**Exercise inputs**

------------------------------------------------------------

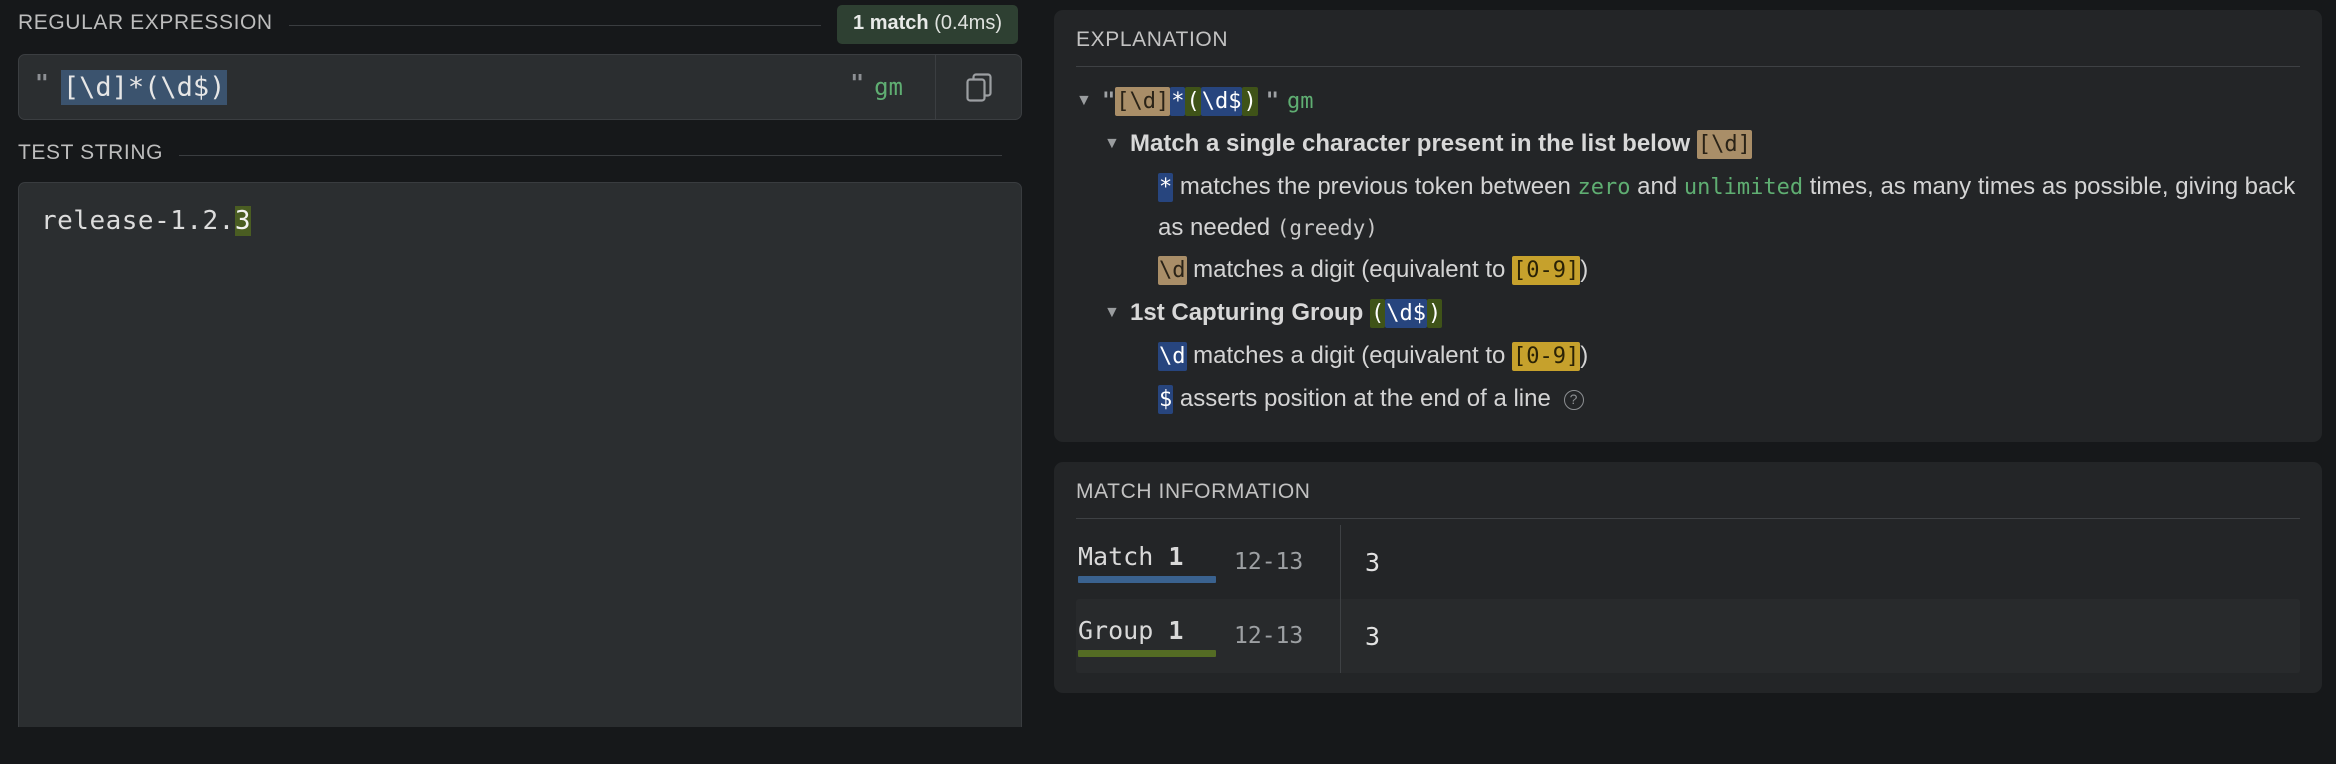  I want to click on digit-b-token: \d, so click(1172, 356).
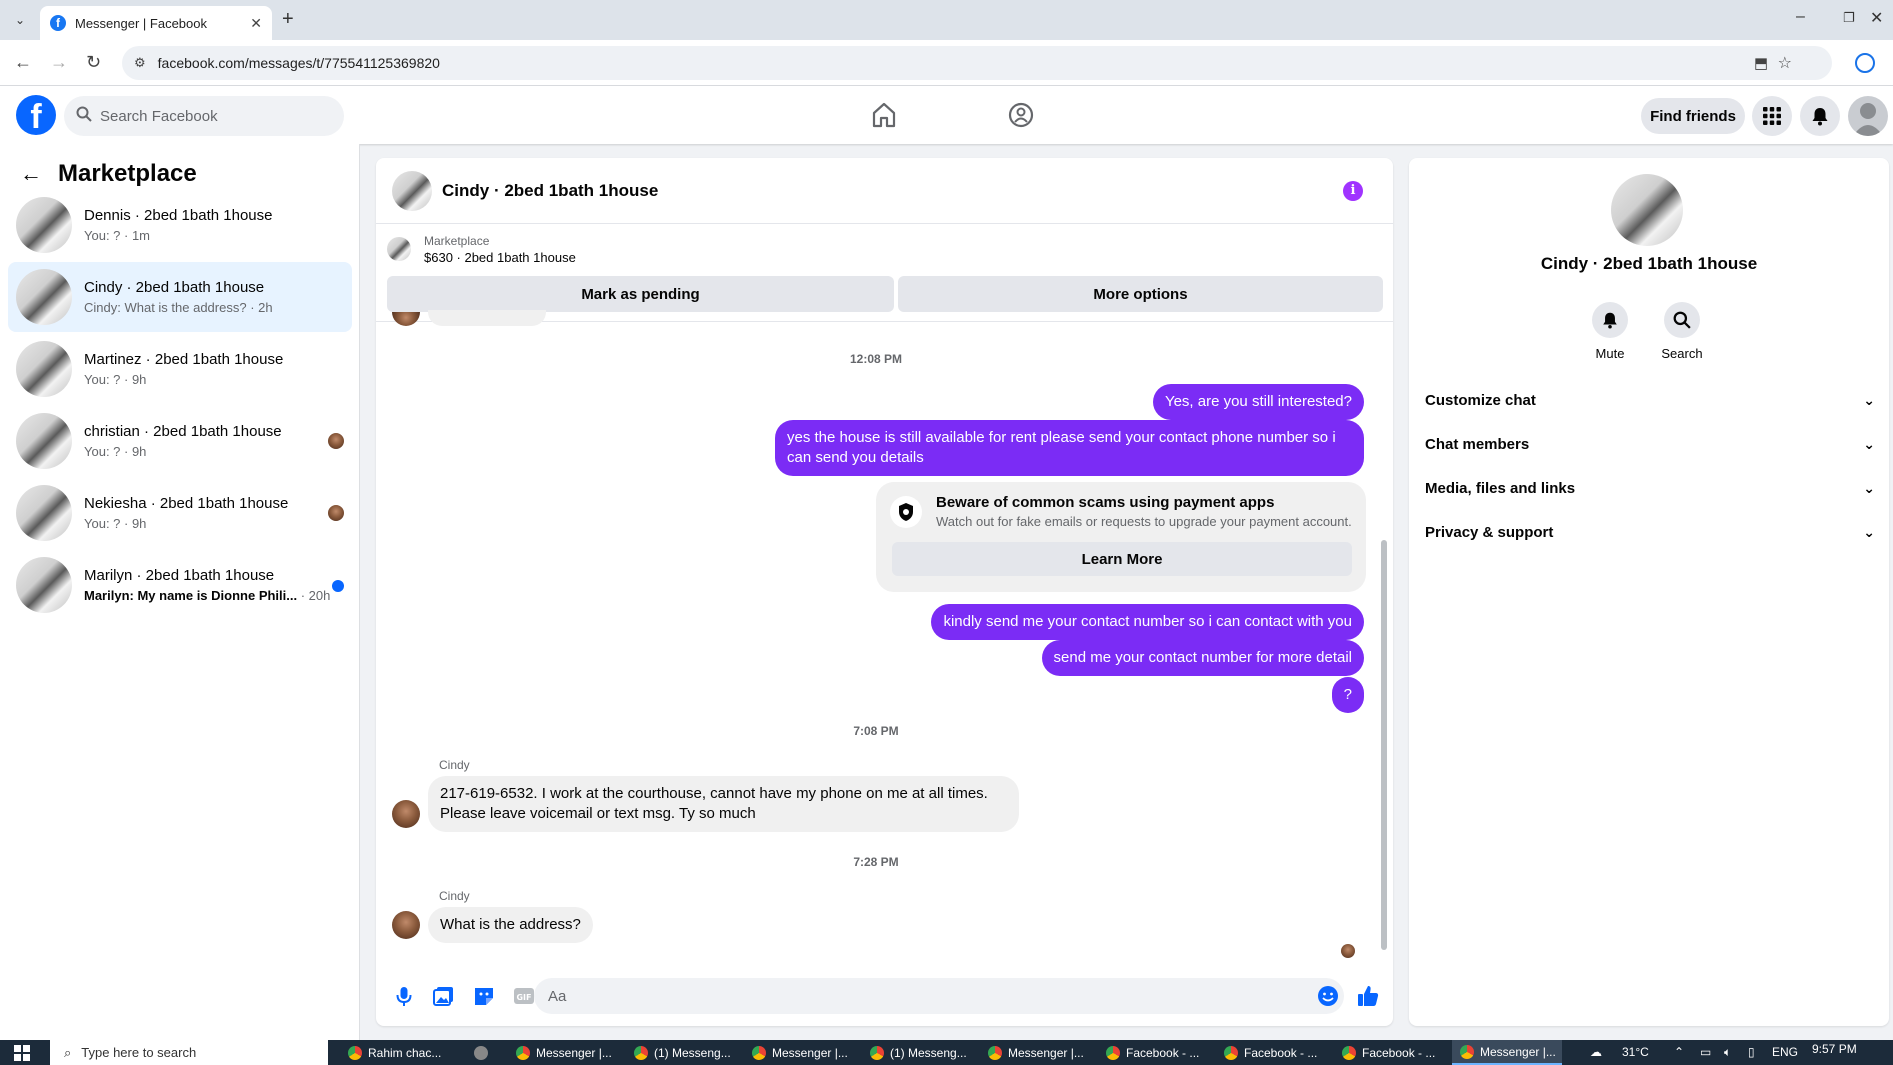 Image resolution: width=1893 pixels, height=1065 pixels. I want to click on taskbar-search-placeholder: Type here to search, so click(139, 1052).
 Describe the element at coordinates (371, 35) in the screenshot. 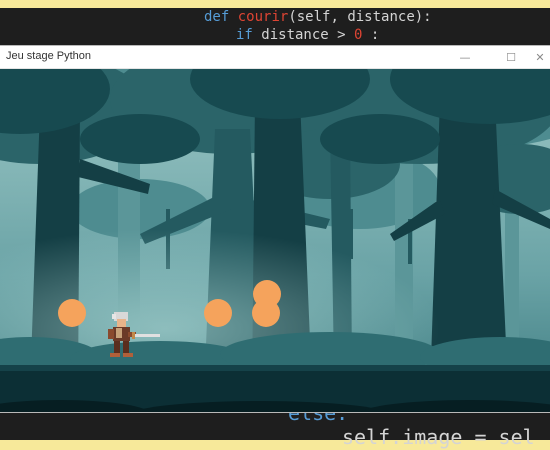

I see `condition-tail: :` at that location.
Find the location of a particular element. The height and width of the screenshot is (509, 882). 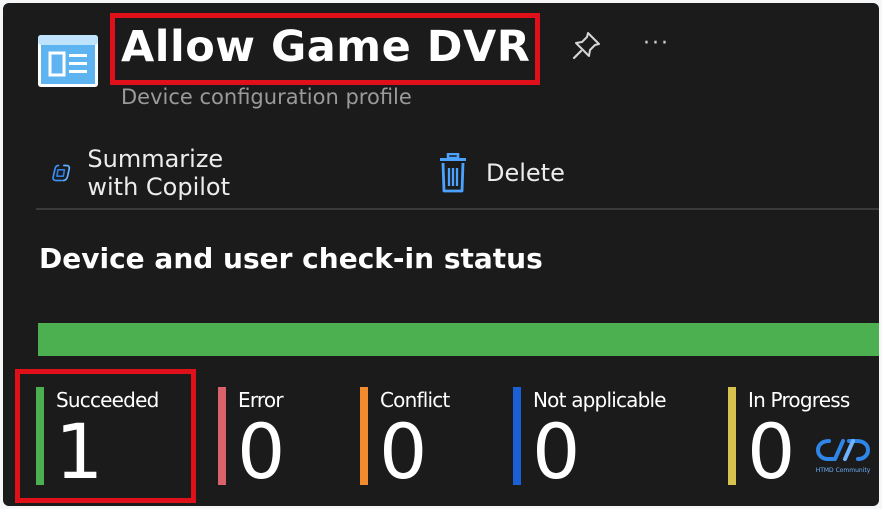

------------------------------------------------------------

**What needs to be done**
Rewrite all of the data above with "screenshot" swapped for "screen capture" wherever it occurs, leaving everything else unchanged and the pictures out.

**Output for this exercise**
  I want to click on digit-b-token: \d, so click(1172, 356).
 Image resolution: width=1893 pixels, height=1065 pixels. I want to click on taskbar-search-placeholder: Type here to search, so click(139, 1052).
 Describe the element at coordinates (371, 35) in the screen capture. 

I see `condition-tail: :` at that location.
Find the location of a particular element. The height and width of the screen capture is (509, 882). 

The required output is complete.